Key Responsibilities
- Design, implement, and maintain scalable video data pipelines to support large-scale training.
- Develop data preprocessing, transformation, and synthesis workflows to support world model training.
- Contribute to building high-quality data annotation pipelines to ensure accurate and consistent labels across large-scale datasets.
- Support the training of multimodal foundation models (e.g., video diffusion models, world models) by developing and optimizing distributed training systems.
- Improve inference and serving efficiency for real-time interaction through model optimization and system tuning.
- Monitor system health and performance and contribute to debugging and optimization at scale.
- Work closely with research teams to understand experimental goals and translate ideas into reliable and maintainable infrastructure and tools.
- Integrate novel research prototypes into production-ready systems and ensure reproducibility at scale.

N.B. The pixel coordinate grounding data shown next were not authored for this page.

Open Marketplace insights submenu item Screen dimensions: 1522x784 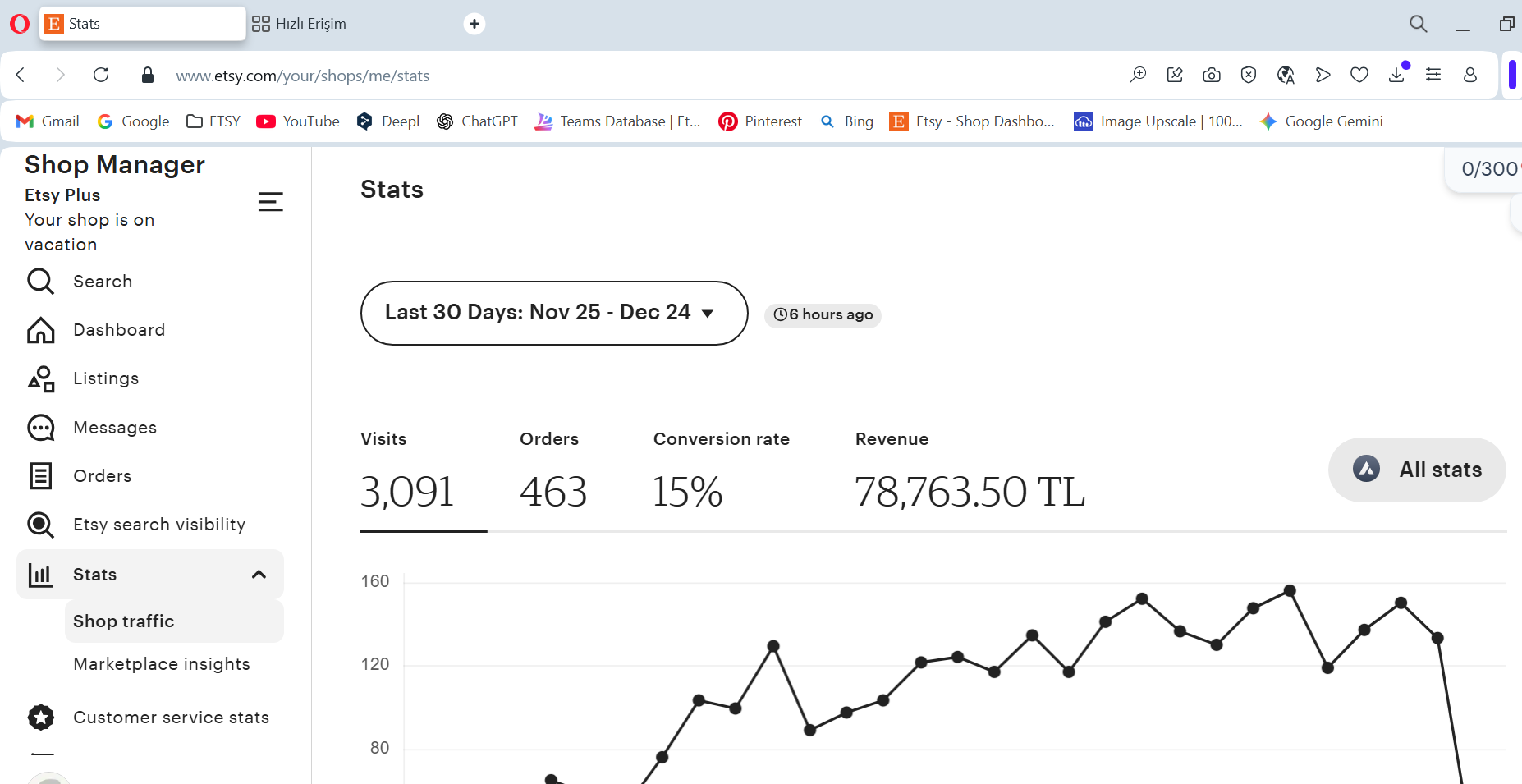[162, 664]
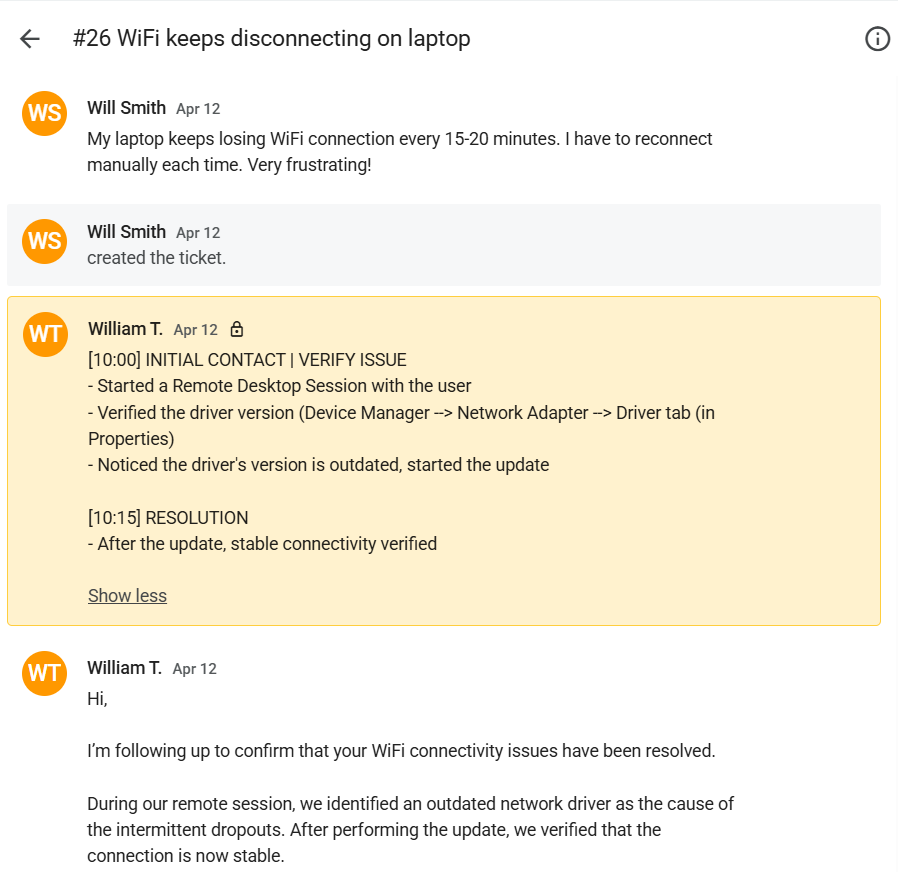Viewport: 898px width, 885px height.
Task: Click the ticket title '#26 WiFi keeps disconnecting on laptop'
Action: coord(271,38)
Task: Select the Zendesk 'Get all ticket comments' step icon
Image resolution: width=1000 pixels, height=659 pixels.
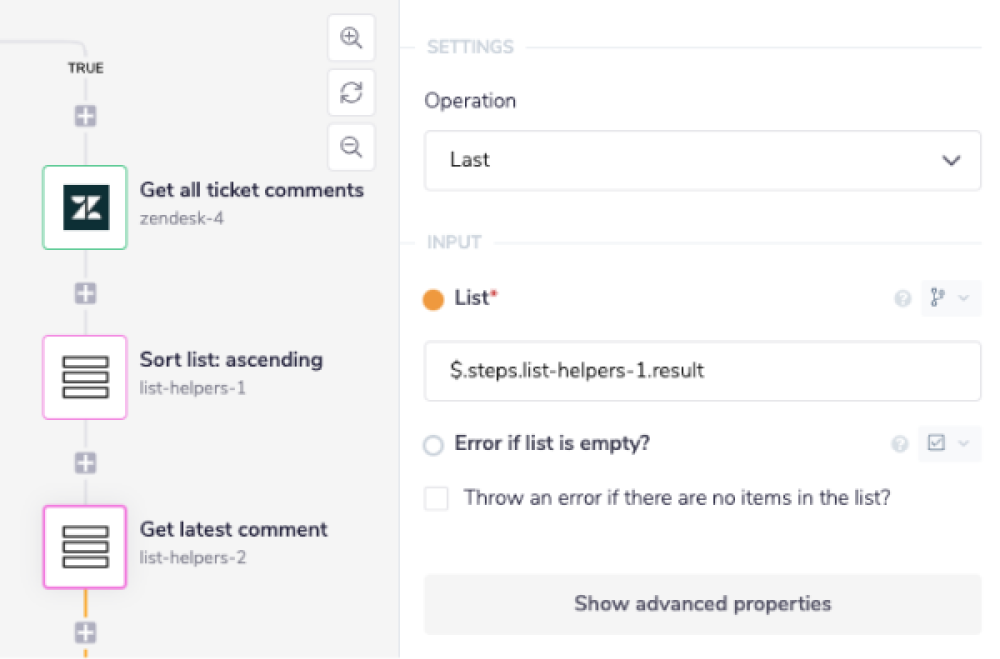Action: (84, 207)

- Participate in design and code reviews, ensuring code quality, efficiency, and compliance with best practices.
- Contribute to the development of tools and infrastructure to evaluate model performance using rigorous quantitative benchmarks, including metrics for physical accuracy and controllability.
- Maintain and extend shared codebases, contribute to internal documentation, and support onboarding of new team members or collaborators.

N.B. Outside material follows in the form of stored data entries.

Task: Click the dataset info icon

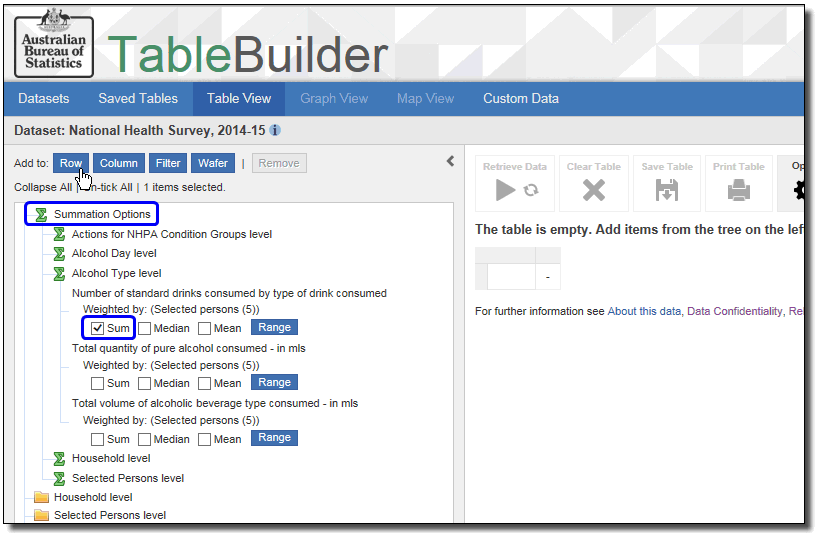Action: (x=275, y=130)

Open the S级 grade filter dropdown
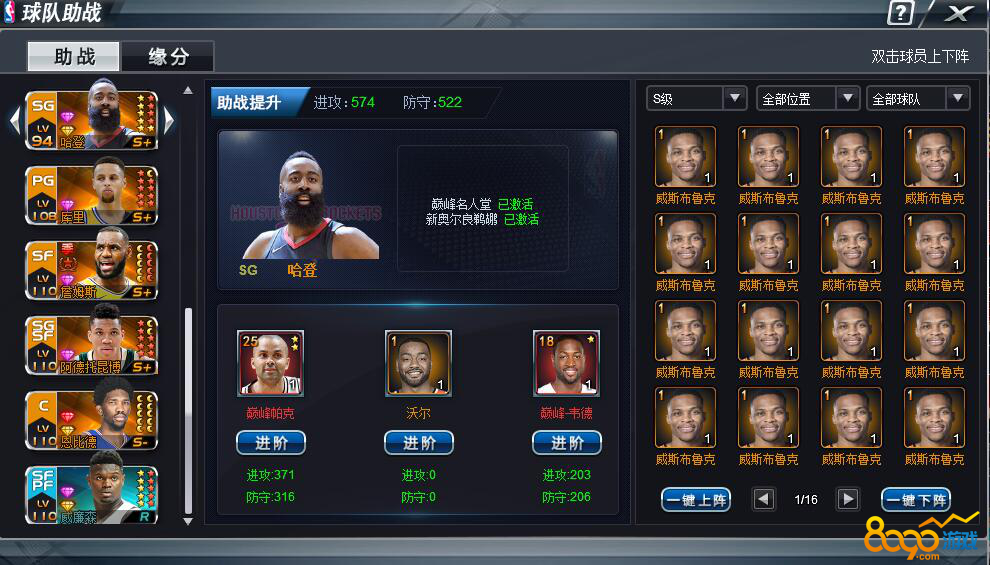(697, 98)
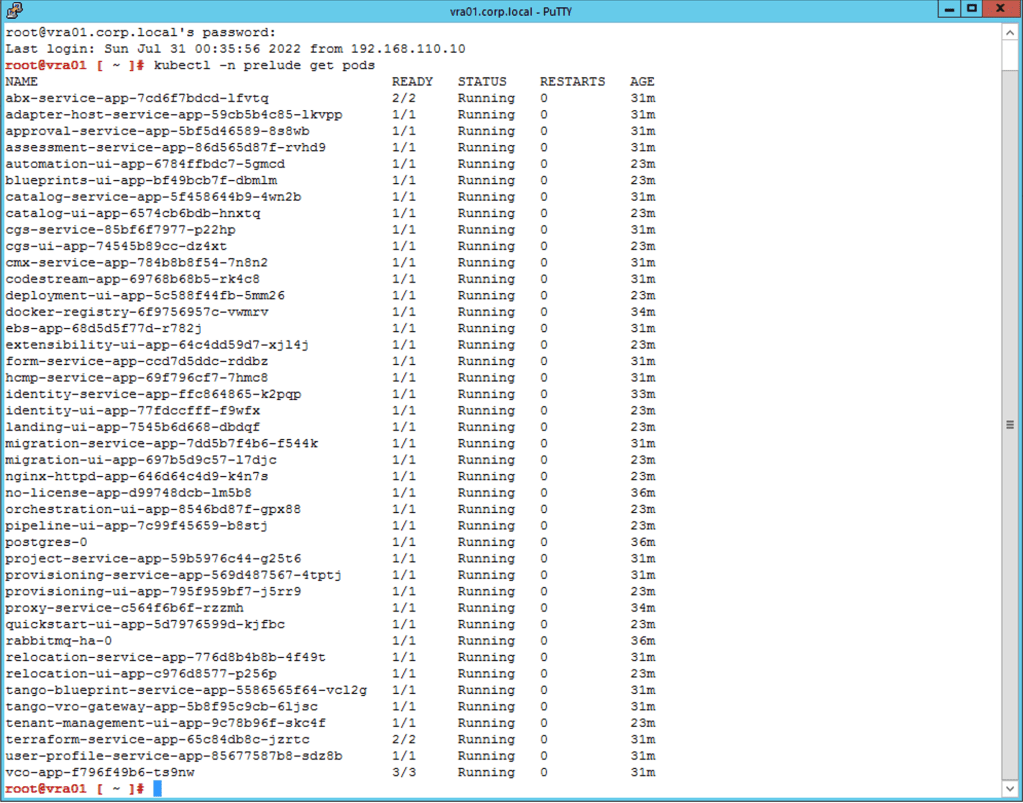This screenshot has width=1023, height=803.
Task: Maximize the PuTTY window
Action: 971,9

- Write clean, efficient, and well-tested code for components across the model development lifecycle.
- Support contributions to research papers and demos when engineering work plays a significant role.
- Help represent the team’s engineering excellence in internal and external forums when appropriate.
Academic Qualifications
- MSc or PhD in Machine Learning or Computer Science, or equivalent industry experience.
Professional Experience - Required
- Proficient in data collection, cleaning, and transformation at scale, including designing robust pipelines for multimodal datasets (e.g., video, audio, text).
- Practical experience with web scraping and crawling frameworks (e.g., scrapy, selenium, playwright, BeautifulSoup) to collect and curate high-quality web-scale datasets.
- Experience in large-scale model training (LLMs or Diffusion Models) on large clusters.
- Hands-on experience with state-of-the-art video generative models (e.g., Sora, Veo2, MovieGen, CogVideoX, etc.).
- Experiences in building and optimizing large-scale video data pipelines.
- Experience in accelerating diffusion model inference for improved efficiency.
- Exceptional problem-solving and troubleshooting skills to tackle complex technical challenges.
- Strong systems and engineering expertise in deep learning frameworks such as PyTorch.
- Strong communication and collaboration skills for effective cross-functional teamwork.
- Demonstrated ability to solve complex system-level challenges and debug failures across the training/inference stack (e.g., memory issues, deadlocks, I/O bottlenecks).